◆ Records for the exercise ◆
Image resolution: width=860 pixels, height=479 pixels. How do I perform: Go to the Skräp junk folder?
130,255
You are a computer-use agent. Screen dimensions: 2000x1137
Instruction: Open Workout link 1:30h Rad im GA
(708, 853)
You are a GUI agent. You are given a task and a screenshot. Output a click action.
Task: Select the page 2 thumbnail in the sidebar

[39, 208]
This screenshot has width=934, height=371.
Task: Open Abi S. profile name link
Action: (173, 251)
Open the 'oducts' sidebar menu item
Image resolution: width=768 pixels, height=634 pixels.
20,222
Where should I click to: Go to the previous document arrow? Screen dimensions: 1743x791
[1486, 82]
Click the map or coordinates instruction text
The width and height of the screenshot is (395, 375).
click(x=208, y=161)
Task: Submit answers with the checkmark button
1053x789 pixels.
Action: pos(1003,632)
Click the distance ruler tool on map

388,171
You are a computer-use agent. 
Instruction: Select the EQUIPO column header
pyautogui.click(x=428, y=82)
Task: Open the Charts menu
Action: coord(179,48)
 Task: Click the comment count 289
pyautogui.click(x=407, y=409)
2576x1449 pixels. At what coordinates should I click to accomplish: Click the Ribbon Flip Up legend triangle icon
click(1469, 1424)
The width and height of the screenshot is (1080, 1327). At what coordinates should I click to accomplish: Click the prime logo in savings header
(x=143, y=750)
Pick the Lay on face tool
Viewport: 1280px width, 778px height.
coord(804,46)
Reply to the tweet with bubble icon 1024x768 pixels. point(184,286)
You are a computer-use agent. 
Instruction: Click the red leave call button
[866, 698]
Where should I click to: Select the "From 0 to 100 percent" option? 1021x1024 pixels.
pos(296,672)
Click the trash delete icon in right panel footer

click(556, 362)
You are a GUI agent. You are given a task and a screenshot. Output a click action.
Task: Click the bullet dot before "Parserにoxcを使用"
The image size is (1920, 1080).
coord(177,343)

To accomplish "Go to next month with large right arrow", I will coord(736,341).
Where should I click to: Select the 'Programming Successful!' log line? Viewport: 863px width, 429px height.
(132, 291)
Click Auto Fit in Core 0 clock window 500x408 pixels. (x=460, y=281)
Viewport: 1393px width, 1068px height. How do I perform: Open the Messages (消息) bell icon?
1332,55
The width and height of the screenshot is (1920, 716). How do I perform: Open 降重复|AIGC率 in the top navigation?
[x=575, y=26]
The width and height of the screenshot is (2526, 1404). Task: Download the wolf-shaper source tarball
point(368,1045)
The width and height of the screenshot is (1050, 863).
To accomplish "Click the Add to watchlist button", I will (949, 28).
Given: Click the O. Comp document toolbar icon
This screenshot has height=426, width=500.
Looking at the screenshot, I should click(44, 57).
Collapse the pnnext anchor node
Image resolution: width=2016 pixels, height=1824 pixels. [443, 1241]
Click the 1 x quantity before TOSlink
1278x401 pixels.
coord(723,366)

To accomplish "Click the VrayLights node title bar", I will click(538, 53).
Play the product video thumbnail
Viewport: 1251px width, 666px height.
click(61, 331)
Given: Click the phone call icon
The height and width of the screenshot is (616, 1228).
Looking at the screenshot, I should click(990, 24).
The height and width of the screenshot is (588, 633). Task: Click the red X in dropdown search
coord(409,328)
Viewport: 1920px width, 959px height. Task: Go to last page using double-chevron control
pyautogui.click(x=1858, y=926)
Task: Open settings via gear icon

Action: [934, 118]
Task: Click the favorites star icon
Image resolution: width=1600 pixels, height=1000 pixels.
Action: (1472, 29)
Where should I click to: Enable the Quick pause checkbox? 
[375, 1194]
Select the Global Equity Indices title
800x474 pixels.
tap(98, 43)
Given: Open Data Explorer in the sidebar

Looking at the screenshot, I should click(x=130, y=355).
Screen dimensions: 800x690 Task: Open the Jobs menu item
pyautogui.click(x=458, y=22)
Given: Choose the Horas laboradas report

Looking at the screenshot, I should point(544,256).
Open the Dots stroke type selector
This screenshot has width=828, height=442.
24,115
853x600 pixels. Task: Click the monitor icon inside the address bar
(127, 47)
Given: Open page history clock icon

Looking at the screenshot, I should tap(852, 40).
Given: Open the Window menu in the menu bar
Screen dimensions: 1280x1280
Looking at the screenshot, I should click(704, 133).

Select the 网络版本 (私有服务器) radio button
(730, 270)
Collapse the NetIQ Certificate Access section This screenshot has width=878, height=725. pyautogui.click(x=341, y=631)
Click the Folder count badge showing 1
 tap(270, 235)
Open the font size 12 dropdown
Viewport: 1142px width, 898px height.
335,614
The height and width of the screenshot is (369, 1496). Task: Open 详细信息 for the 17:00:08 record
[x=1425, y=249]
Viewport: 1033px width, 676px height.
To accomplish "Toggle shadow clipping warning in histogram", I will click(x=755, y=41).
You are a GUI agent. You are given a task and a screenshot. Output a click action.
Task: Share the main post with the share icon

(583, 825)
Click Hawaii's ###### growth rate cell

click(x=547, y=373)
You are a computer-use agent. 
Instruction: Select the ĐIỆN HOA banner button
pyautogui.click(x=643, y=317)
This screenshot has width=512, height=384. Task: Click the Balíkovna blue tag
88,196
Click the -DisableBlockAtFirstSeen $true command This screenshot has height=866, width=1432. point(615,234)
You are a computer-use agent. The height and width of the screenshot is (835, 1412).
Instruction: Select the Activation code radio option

◆ Problem requirements ◆
Rewrite the data above with every "GUI agent" changed to "screen agent" and nothing else altered.

◆ Response ◆
Image resolution: width=860 pixels, height=479 pixels. How do I perform: Go to the Skräp junk folder?
130,255
You are a computer-use agent. Screen dimensions: 2000x1137
Instruction: Open Workout link 1:30h Rad im GA
(708, 853)
You are a screen agent. You are given a task and a screenshot. Output a click action.
Task: Select the page 2 thumbnail in the sidebar

[39, 208]
This screenshot has width=934, height=371.
Task: Open Abi S. profile name link
Action: (173, 251)
Open the 'oducts' sidebar menu item
Image resolution: width=768 pixels, height=634 pixels.
20,222
Where should I click to: Go to the previous document arrow? Screen dimensions: 1743x791
[1486, 82]
Click the map or coordinates instruction text
The width and height of the screenshot is (395, 375).
click(x=208, y=161)
Task: Submit answers with the checkmark button
1053x789 pixels.
Action: pos(1003,632)
Click the distance ruler tool on map

388,171
You are a computer-use agent. 
Instruction: Select the EQUIPO column header
pyautogui.click(x=428, y=82)
Task: Open the Charts menu
Action: coord(179,48)
 Task: Click the comment count 289
pyautogui.click(x=407, y=409)
2576x1449 pixels. At what coordinates should I click to accomplish: Click the Ribbon Flip Up legend triangle icon
click(1469, 1424)
The width and height of the screenshot is (1080, 1327). At what coordinates should I click to accomplish: Click the prime logo in savings header
(x=143, y=750)
Pick the Lay on face tool
Viewport: 1280px width, 778px height.
coord(804,46)
Reply to the tweet with bubble icon 1024x768 pixels. point(184,286)
You are a computer-use agent. 
Instruction: Click the red leave call button
[866, 698]
Where should I click to: Select the "From 0 to 100 percent" option? 1021x1024 pixels.
pos(296,672)
Click the trash delete icon in right panel footer

click(556, 362)
You are a screen agent. You are given a task and a screenshot. Output a click action.
Task: Click the bullet dot before "Parserにoxcを使用"
The image size is (1920, 1080).
coord(177,343)

To accomplish "Go to next month with large right arrow", I will coord(736,341).
Where should I click to: Select the 'Programming Successful!' log line? Viewport: 863px width, 429px height.
(132, 291)
Click Auto Fit in Core 0 clock window 500x408 pixels. (x=460, y=281)
Viewport: 1393px width, 1068px height. How do I perform: Open the Messages (消息) bell icon?
1332,55
The width and height of the screenshot is (1920, 716). How do I perform: Open 降重复|AIGC率 in the top navigation?
[x=575, y=26]
The width and height of the screenshot is (2526, 1404). Task: Download the wolf-shaper source tarball
point(368,1045)
The width and height of the screenshot is (1050, 863).
To accomplish "Click the Add to watchlist button", I will (949, 28).
Given: Click the O. Comp document toolbar icon
This screenshot has height=426, width=500.
Looking at the screenshot, I should click(44, 57).
Collapse the pnnext anchor node
Image resolution: width=2016 pixels, height=1824 pixels. [443, 1241]
Click the 1 x quantity before TOSlink
1278x401 pixels.
coord(723,366)

To accomplish "Click the VrayLights node title bar", I will click(538, 53).
Play the product video thumbnail
Viewport: 1251px width, 666px height.
click(61, 331)
Given: Click the phone call icon
The height and width of the screenshot is (616, 1228).
Looking at the screenshot, I should click(990, 24).
The height and width of the screenshot is (588, 633). Task: Click the red X in dropdown search
coord(409,328)
Viewport: 1920px width, 959px height. Task: Go to last page using double-chevron control
pyautogui.click(x=1858, y=926)
Task: Open settings via gear icon

Action: [934, 118]
Task: Click the favorites star icon
Image resolution: width=1600 pixels, height=1000 pixels.
Action: (1472, 29)
Where should I click to: Enable the Quick pause checkbox? 
[375, 1194]
Select the Global Equity Indices title
800x474 pixels.
tap(98, 43)
Given: Open Data Explorer in the sidebar

Looking at the screenshot, I should click(x=130, y=355).
Screen dimensions: 800x690 Task: Open the Jobs menu item
pyautogui.click(x=458, y=22)
Given: Choose the Horas laboradas report

Looking at the screenshot, I should point(544,256).
Open the Dots stroke type selector
This screenshot has width=828, height=442.
24,115
853x600 pixels. Task: Click the monitor icon inside the address bar
(127, 47)
Given: Open page history clock icon

Looking at the screenshot, I should tap(852, 40).
Given: Open the Window menu in the menu bar
Screen dimensions: 1280x1280
Looking at the screenshot, I should click(704, 133).

Select the 网络版本 (私有服务器) radio button
(730, 270)
Collapse the NetIQ Certificate Access section This screenshot has width=878, height=725. pyautogui.click(x=341, y=631)
Click the Folder count badge showing 1
 tap(270, 235)
Open the font size 12 dropdown
Viewport: 1142px width, 898px height.
335,614
The height and width of the screenshot is (369, 1496). Task: Open 详细信息 for the 17:00:08 record
[x=1425, y=249]
Viewport: 1033px width, 676px height.
To accomplish "Toggle shadow clipping warning in histogram", I will click(x=755, y=41).
You are a screen agent. You are given a task and a screenshot. Output a click action.
Task: Share the main post with the share icon

(583, 825)
Click Hawaii's ###### growth rate cell

click(x=547, y=373)
You are a computer-use agent. 
Instruction: Select the ĐIỆN HOA banner button
pyautogui.click(x=643, y=317)
This screenshot has width=512, height=384. Task: Click the Balíkovna blue tag
88,196
Click the -DisableBlockAtFirstSeen $true command This screenshot has height=866, width=1432. point(615,234)
You are a computer-use agent. The height and width of the screenshot is (835, 1412).
Instruction: Select the Activation code radio option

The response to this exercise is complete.